[The data]
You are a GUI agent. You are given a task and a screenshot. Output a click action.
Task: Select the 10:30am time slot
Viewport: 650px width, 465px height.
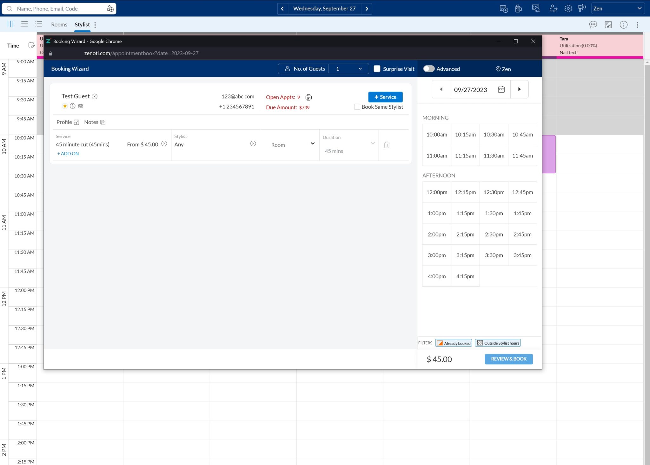point(494,134)
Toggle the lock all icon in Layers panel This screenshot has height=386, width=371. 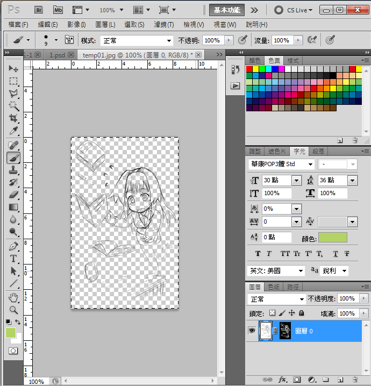click(302, 313)
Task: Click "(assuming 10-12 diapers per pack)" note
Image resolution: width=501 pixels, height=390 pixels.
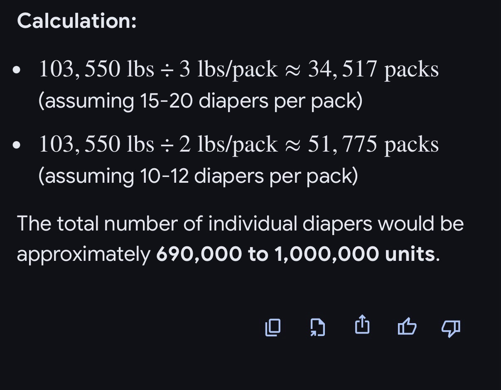Action: click(x=198, y=176)
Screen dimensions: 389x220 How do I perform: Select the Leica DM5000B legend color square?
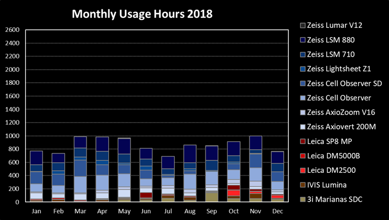(303, 156)
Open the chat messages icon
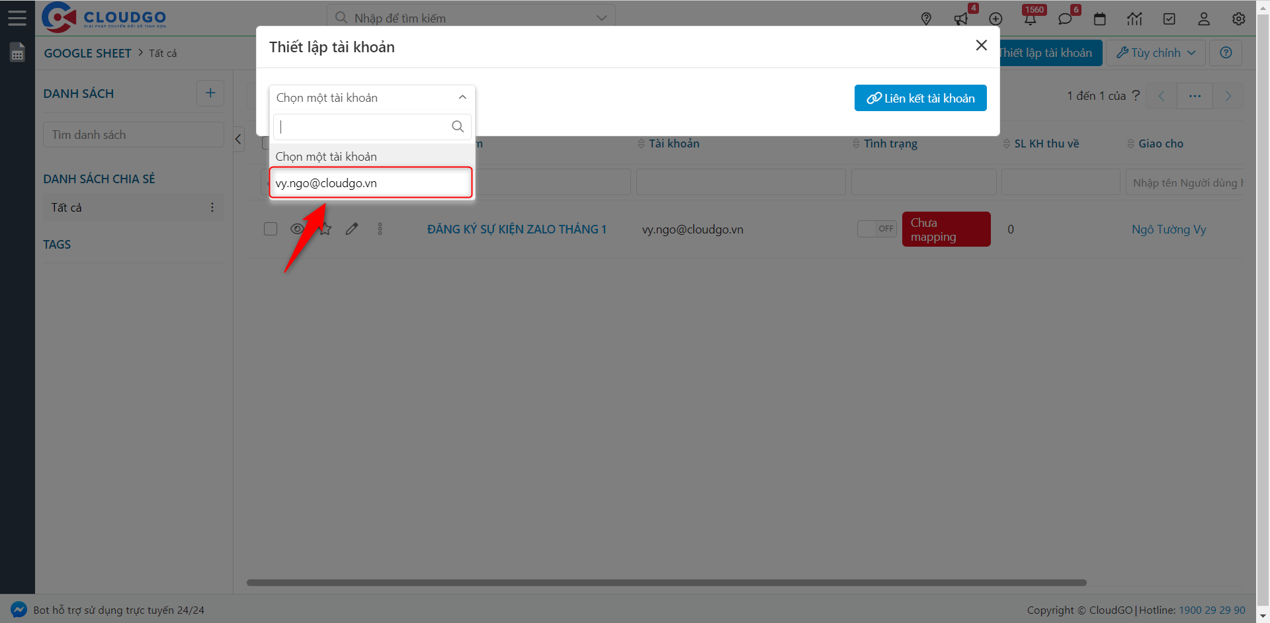The width and height of the screenshot is (1270, 623). pos(1065,19)
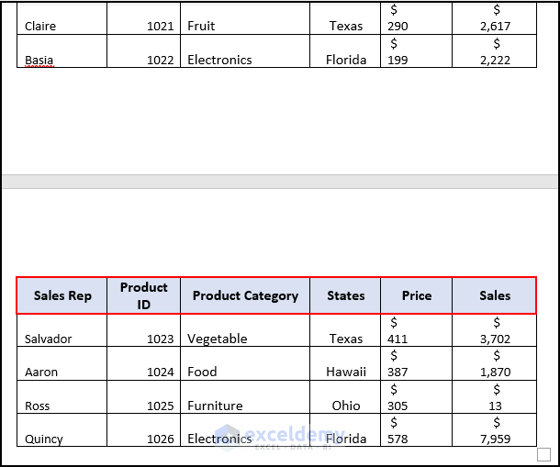Click the gray gap between pages
Screen dimensions: 560x467
[280, 182]
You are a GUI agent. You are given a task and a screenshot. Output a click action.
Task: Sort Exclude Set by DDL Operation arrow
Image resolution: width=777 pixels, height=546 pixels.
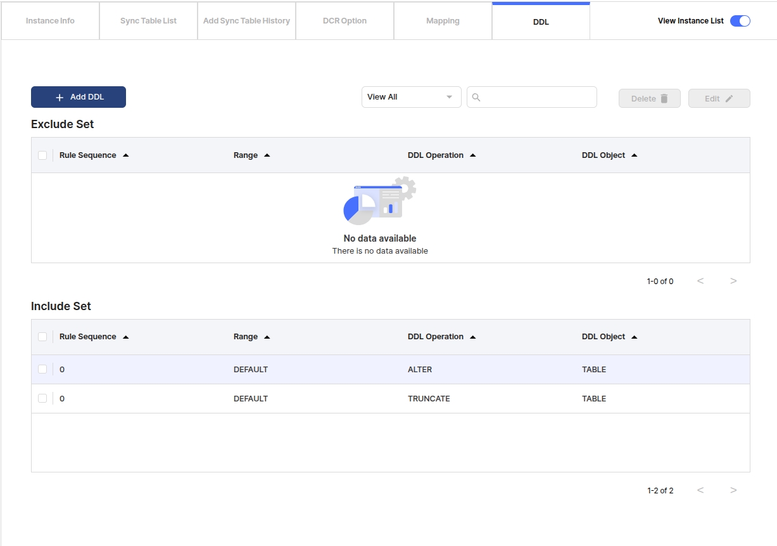473,155
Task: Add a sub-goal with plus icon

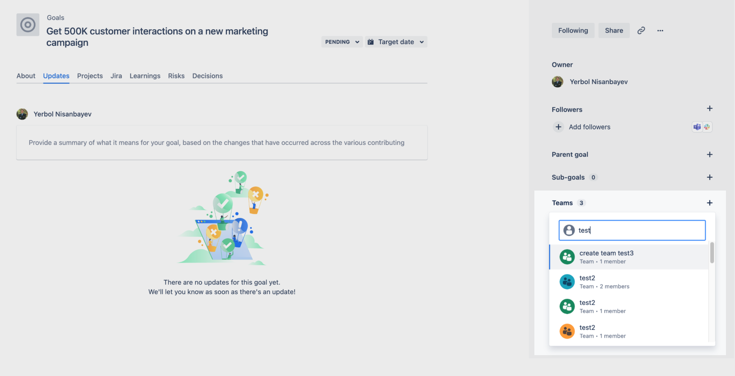Action: [x=709, y=177]

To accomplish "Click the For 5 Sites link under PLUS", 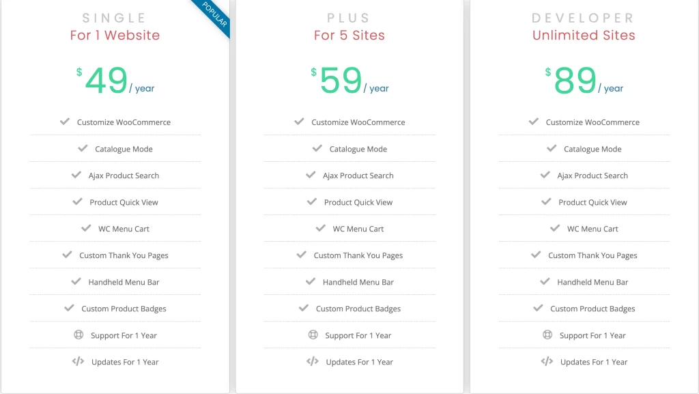I will pyautogui.click(x=349, y=34).
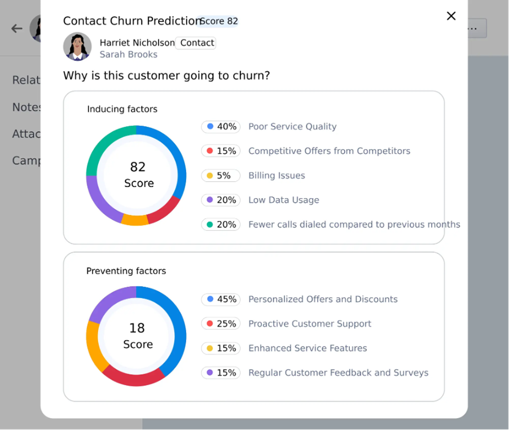
Task: Click Harriet Nicholson's avatar picture
Action: point(77,47)
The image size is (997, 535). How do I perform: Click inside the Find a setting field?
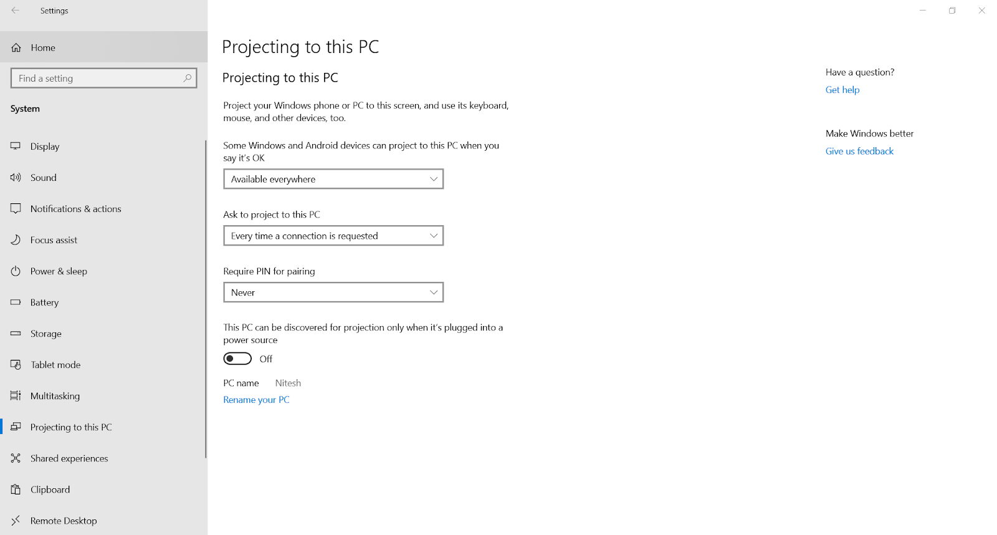(x=97, y=78)
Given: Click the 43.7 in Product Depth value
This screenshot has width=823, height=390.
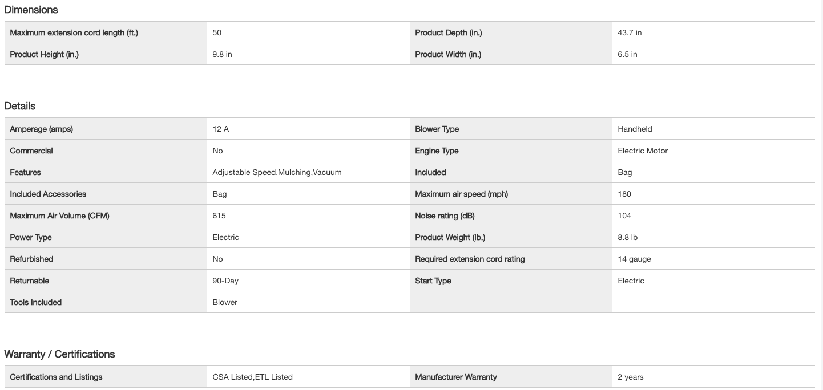Looking at the screenshot, I should point(630,33).
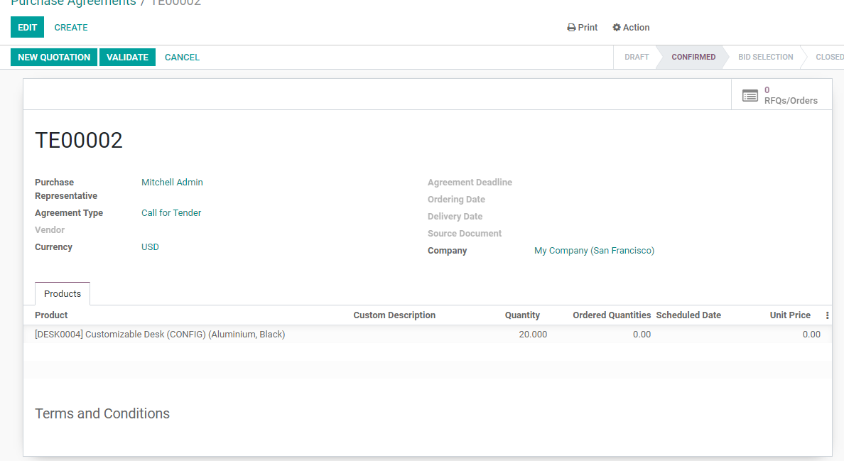Open the Call for Tender agreement type

(x=171, y=213)
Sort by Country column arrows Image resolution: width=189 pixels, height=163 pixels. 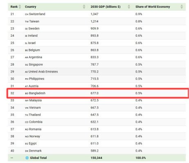coord(84,7)
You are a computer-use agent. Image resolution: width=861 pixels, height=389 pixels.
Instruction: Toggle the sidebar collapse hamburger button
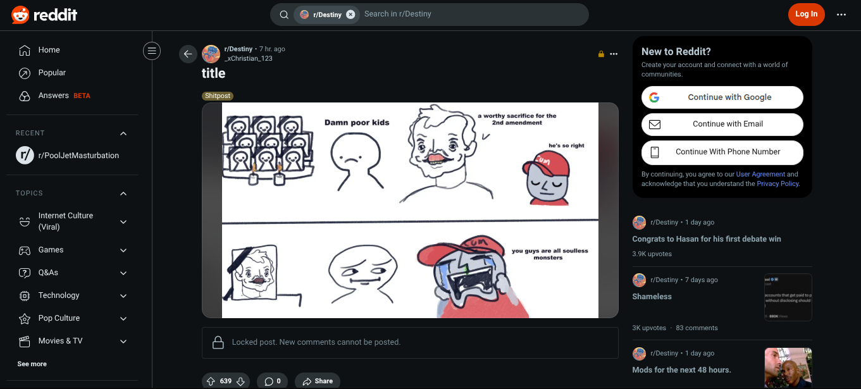pyautogui.click(x=152, y=51)
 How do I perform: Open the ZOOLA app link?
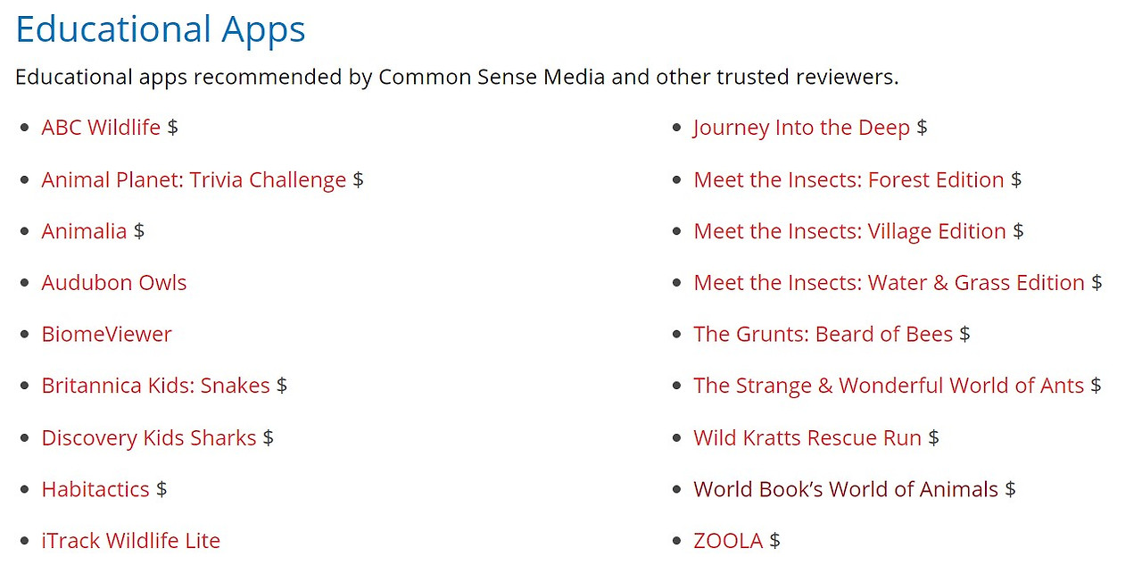coord(728,541)

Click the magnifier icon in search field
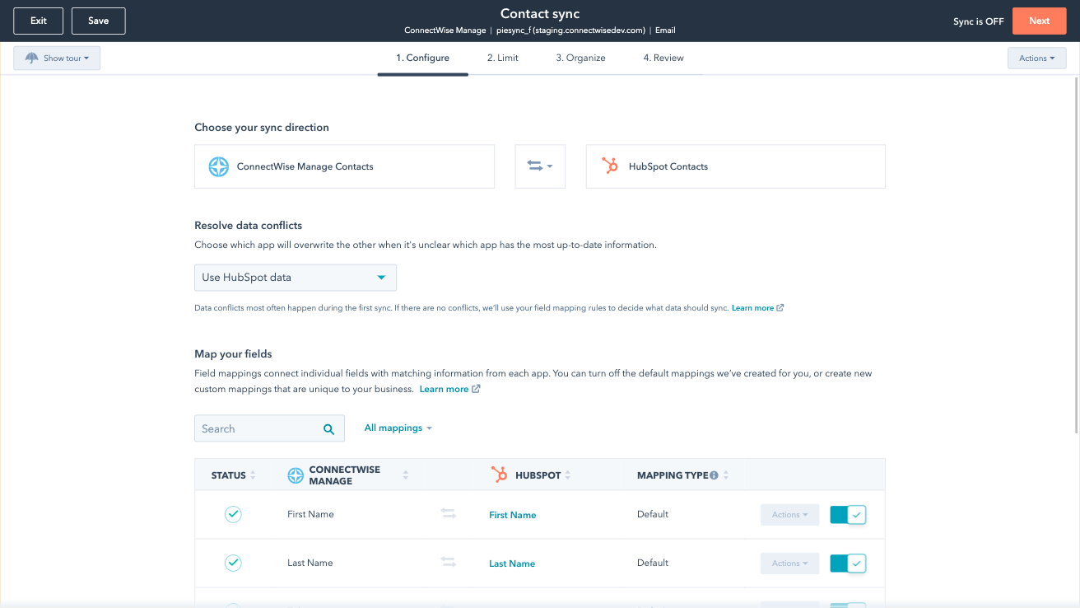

[Work task]
Beginning at the line containing "Instruction: Toggle the", restate every line through the end of the material above exactly; omit the pictures.

[Output]
Instruction: Toggle the sidebar collapse hamburger button
pyautogui.click(x=152, y=51)
 How do I perform: Open the ZOOLA app link?
coord(728,541)

Click the magnifier icon in search field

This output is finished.